Conventional agriculture is also the largest user of freshwater, accounting for around 70% of freshwater withdrawals worldwide. In the US alone, agriculture makes up 80% of total water demand. To meet the daily dietary needs of a single person approximately 3,000 liters of water are required. Yet in many parts of the world, water is a scarce and highly-priced commodity, especially in the Middle East.

With indoor farming, these countries will be able to produce fresh and healthy food while reducing water consumption. Vertical farms through their recycling systems have successfully reduced their water consumption by 95% and in some cases even as low as 99%. Since plants are grown indoors, water released from the evaporation and transpiration processes is recaptured by dehumidification systems and redistributed again.

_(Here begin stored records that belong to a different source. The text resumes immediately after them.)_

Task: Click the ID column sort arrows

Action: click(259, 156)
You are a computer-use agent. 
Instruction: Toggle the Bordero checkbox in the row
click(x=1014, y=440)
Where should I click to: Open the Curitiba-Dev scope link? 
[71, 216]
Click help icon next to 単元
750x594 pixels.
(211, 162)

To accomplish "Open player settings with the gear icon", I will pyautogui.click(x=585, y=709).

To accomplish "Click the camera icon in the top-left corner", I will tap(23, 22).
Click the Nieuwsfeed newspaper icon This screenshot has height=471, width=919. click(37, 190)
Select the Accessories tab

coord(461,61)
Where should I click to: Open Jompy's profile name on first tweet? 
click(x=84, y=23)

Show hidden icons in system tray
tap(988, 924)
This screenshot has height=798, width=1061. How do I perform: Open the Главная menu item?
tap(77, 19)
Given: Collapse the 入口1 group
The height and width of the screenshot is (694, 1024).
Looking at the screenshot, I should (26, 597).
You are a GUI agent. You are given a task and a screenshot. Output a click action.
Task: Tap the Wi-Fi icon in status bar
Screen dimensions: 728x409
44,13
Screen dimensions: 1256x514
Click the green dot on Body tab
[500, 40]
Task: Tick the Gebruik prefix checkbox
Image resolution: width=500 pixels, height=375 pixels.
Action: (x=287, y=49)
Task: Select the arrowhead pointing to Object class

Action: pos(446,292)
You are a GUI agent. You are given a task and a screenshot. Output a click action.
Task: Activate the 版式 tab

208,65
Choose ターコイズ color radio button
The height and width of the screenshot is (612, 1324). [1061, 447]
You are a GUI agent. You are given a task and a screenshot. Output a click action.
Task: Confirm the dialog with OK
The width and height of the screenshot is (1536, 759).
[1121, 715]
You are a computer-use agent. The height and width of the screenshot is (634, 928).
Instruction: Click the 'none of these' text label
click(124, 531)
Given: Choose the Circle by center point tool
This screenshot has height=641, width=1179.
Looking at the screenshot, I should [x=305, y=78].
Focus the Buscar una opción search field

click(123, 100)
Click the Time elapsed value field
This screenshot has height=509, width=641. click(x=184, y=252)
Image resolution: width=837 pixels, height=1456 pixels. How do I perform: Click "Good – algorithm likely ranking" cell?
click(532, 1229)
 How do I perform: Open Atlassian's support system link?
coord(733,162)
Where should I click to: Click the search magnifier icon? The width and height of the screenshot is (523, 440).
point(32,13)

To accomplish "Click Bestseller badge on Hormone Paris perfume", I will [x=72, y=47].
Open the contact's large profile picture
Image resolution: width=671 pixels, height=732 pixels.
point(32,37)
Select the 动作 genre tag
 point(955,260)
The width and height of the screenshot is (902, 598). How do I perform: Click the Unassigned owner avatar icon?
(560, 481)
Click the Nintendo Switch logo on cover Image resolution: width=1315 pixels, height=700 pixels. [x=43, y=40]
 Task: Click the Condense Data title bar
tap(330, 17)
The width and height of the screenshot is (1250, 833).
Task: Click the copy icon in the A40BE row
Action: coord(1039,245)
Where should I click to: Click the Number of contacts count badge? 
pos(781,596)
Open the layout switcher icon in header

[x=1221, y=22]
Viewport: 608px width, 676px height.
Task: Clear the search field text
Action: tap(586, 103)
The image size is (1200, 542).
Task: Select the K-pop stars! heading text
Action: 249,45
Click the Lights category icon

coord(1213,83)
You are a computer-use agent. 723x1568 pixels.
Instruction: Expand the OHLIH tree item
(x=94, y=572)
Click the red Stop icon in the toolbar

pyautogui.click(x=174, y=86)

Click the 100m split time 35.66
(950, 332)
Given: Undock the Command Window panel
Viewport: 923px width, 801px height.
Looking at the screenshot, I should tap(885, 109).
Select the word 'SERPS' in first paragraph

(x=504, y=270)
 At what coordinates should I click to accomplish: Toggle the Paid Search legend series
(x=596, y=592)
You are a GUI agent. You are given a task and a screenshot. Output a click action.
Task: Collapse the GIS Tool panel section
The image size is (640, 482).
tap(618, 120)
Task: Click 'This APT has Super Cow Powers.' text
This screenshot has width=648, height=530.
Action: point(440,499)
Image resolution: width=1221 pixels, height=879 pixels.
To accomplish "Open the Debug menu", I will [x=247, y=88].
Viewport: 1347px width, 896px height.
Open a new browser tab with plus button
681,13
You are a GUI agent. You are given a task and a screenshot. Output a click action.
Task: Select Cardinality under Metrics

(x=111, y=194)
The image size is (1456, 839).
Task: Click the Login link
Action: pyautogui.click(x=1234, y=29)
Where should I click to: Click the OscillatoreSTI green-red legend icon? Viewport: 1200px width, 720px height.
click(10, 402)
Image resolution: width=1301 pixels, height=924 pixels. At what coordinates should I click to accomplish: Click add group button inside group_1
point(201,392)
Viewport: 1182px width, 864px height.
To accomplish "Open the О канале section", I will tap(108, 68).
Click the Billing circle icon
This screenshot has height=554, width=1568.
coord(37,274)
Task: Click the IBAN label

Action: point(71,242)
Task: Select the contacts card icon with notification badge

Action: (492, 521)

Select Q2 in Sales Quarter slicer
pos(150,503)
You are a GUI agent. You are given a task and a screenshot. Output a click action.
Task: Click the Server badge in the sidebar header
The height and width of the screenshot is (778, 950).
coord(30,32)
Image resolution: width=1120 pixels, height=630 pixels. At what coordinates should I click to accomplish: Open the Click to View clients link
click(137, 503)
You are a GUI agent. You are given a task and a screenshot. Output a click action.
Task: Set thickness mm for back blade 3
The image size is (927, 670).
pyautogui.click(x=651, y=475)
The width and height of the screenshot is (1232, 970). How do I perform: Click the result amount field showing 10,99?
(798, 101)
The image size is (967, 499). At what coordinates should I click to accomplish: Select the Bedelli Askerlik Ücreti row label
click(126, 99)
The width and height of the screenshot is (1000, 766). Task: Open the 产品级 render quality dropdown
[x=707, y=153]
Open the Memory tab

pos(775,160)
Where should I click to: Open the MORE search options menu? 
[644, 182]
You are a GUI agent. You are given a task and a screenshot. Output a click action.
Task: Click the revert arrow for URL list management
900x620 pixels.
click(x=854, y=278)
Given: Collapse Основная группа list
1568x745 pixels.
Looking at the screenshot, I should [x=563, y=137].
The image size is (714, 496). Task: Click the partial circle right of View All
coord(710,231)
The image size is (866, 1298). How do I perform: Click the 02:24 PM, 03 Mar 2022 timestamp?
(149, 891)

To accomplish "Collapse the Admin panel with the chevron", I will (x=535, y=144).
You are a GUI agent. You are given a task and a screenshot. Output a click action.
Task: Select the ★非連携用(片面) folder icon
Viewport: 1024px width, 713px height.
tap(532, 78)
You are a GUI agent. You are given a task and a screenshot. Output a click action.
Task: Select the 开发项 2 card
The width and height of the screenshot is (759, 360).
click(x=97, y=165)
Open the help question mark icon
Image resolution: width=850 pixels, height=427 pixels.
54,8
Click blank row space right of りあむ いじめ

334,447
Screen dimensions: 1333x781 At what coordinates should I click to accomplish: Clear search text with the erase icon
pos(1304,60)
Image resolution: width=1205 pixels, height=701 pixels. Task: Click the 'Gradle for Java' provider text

Moreover, the filtration of excess water accumulated at the base of the plant towers has considerably reduced the demand for irrigation water as well. Various vertical farms have implemented an aquaponics-based recirculating farming system that functions in a closed-loop. In this system, plants treat wastewater generated from fish tanks by removing nitrogen and phosphorous, which also serve as plant fertilizers. The treated water, on the other hand, is re-used to satisfy the water needs of plants. As a result, water is recycled, and artificial fertilizers are omitted.

Doesn’t Use Pesticides and Other Chemicals

When grown outdoors, plants are exposed to many biotic stresses that hinder their growth, therefore, farmers routinely use pesticides, herbicides, fungicides, and other chemical agents to ward off weeds, insects, and harmful microorganisms. It is estimated that more than 5.6 billion pounds of pesticides are used globally each year. This overuse of pesticides and other chemical substances has devastating effects on biodiversity and poses a grave threat to innumerable aquatic species.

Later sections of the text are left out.